A review by flanandsorbet
The Alexandria Quartet by Lawrence Durrell

1.0

I read the first half of Justine with creeping certainty that its themes of love and passion were really the author's defense of male sexual vanity. After reflection, I feel that the author went further--this is a work of profound misogyny. This lush, beautifully written book carefully details, with great artistic restraint, how a young woman's sexuality was destroyed by childhood sexual abuse. But rather than allow her or any of her seemingly thousands of lovers any insight, even after she is analyzed by Sigmund Freud, into how she became a "nymphomaniac", her promiscuity serves as a tantalizing allure for men and it seems, readers of this book. Ick.

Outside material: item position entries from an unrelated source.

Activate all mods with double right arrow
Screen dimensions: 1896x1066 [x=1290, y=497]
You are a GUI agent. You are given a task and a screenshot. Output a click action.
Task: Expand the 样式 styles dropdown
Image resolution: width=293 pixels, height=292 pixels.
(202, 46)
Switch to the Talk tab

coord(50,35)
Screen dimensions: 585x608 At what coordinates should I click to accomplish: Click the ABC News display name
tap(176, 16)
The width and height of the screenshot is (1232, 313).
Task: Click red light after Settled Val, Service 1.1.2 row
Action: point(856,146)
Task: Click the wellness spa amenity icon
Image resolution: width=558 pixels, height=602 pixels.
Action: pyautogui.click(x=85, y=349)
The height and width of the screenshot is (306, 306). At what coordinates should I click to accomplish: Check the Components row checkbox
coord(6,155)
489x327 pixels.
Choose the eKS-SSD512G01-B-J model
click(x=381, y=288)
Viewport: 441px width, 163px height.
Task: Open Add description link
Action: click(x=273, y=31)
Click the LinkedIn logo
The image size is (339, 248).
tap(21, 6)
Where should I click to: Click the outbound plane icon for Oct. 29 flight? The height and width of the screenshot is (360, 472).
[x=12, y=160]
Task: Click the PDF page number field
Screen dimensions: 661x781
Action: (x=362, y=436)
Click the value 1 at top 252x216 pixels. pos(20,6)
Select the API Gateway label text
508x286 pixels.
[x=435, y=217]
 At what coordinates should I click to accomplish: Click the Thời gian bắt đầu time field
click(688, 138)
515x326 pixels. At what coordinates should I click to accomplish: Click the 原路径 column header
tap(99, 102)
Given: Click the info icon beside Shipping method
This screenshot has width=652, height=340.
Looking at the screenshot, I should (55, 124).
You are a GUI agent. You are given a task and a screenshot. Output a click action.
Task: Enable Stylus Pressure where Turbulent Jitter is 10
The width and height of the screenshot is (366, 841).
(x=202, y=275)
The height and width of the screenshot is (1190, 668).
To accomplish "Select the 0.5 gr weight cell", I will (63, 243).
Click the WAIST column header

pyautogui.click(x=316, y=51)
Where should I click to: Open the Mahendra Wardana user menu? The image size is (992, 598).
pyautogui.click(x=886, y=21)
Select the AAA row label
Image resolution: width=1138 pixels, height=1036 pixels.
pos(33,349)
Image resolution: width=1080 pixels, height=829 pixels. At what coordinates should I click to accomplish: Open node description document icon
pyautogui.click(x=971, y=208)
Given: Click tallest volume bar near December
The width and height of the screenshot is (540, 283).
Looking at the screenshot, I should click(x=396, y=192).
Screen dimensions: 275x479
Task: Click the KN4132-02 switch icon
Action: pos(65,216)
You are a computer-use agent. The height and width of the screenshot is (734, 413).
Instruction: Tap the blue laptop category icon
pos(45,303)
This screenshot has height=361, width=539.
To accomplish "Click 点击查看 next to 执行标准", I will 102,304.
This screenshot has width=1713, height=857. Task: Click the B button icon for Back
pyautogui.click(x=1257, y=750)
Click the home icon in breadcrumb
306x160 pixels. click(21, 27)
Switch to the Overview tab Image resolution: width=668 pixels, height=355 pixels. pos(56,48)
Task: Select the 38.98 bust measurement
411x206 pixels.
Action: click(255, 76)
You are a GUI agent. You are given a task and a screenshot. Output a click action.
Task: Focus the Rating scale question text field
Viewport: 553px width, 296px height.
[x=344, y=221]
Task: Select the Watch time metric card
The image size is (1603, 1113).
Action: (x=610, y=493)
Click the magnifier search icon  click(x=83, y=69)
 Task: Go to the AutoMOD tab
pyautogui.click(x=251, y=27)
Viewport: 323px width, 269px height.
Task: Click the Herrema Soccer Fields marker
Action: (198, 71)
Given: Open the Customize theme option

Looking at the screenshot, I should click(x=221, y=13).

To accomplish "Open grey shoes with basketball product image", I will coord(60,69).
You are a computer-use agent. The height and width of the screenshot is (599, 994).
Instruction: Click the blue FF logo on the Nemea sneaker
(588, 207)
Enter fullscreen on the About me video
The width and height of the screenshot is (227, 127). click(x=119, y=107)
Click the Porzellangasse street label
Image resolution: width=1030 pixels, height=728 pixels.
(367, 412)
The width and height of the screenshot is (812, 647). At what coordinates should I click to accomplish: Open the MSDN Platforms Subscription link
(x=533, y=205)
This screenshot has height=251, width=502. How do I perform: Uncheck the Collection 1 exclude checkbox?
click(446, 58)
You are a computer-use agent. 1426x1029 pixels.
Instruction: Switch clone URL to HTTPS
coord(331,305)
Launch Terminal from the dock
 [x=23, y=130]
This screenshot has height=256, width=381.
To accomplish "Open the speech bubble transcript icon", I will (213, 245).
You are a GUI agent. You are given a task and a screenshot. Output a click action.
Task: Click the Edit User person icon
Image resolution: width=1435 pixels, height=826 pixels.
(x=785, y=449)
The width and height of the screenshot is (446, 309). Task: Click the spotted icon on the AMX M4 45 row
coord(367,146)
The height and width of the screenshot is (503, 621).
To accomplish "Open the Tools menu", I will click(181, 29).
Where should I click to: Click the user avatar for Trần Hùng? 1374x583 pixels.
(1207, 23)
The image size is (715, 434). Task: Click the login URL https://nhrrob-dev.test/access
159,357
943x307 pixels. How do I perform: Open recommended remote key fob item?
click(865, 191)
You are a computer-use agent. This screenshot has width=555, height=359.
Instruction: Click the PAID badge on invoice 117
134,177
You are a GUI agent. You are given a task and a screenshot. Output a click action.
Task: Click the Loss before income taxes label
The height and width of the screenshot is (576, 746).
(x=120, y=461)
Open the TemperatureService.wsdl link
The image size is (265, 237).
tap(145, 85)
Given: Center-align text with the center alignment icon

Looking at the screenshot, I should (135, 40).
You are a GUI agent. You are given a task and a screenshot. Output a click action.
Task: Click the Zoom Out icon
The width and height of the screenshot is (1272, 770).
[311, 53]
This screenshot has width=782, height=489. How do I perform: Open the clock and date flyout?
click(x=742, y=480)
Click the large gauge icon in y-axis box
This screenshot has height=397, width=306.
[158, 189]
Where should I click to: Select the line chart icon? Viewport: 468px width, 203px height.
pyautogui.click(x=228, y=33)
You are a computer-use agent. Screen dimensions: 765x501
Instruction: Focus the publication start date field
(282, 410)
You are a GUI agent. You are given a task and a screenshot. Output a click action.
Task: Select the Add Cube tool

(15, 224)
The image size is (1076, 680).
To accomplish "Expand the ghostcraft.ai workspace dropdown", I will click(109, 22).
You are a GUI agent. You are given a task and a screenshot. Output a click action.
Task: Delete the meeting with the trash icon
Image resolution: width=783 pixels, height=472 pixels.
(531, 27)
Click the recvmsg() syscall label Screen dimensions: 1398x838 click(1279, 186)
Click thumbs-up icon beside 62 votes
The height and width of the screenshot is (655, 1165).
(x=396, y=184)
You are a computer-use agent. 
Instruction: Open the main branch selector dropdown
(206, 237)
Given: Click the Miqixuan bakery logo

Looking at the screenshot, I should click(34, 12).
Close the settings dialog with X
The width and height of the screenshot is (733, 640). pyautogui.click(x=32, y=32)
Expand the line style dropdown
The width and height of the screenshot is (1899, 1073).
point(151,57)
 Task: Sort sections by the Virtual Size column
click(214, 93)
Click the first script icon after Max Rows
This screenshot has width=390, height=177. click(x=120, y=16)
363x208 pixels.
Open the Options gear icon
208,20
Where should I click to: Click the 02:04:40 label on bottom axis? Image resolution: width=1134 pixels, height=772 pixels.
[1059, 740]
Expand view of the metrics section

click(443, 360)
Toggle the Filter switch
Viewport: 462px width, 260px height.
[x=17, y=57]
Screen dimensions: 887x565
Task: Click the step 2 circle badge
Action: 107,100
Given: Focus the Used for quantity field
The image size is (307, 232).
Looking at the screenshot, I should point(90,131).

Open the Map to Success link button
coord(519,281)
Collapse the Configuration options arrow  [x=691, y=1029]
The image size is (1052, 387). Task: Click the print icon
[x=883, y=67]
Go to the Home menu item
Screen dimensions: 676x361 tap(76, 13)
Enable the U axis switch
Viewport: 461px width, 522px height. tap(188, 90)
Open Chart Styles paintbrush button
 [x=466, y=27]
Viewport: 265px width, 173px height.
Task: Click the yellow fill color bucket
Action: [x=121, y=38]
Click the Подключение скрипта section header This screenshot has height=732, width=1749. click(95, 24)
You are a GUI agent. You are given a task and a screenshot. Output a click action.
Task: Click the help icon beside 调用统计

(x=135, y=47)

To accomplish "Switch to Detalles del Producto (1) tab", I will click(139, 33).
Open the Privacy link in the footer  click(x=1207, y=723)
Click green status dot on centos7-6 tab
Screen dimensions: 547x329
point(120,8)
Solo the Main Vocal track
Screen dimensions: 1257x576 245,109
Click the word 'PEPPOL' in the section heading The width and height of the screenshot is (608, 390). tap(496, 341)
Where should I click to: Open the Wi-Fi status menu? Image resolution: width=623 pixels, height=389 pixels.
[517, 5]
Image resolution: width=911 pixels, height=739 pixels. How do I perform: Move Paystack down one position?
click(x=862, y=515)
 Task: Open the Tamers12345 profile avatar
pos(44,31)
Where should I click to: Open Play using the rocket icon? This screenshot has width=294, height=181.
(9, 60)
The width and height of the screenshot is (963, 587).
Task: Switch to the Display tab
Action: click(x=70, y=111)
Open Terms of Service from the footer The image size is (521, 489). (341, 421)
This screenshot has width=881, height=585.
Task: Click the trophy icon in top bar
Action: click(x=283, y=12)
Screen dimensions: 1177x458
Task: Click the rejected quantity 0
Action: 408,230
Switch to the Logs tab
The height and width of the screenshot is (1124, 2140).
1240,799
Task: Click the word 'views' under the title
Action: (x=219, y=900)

I put the book down, for good, when distraught Justine confesses to her husband that a relative raped her when she was a child, and she cannot stop thinking about her rapist. The husband responds, not with rage, but jealosy. Jealosy. The husband becomes obsessed with the man who raped his wife not because the rapist permanently damaged her ability to experience sexual intimacy, but because the husband wishes he could have been the one to leave that indelible mark.
Now that I have reached that key scene, the earlier part of the book makes sense. Durrell has written a massive opus on sexual grooming. But the grooming victims are not his characters, they are his readers. The main character of this novel, the city of Alexandria, is a picturesquely decaying sink of history, cultures and sexual license. The men in book are in endless search of new prostitutes. Within the first few pages, Durrell lets us know that if we are worldly and urbane, we will accept this as normal. If you, the reader, want to be a sophisticate, you must accept that men sexually abuse women and children, and that the damage inflicted on them is a marvelous, perplexing mystery about love and sex. Any other interpretation is unimaginable, will not be considered by Durrell. This, briefly, is what it must feel like to be possessed by male sexual vanity. That Durrell gives such careful clues about how Justine became damaged, and because they are consistent with what we know about the behavior of sexual abuse victims, this book reads as an overwrought, monstrous apologia to the indefensible.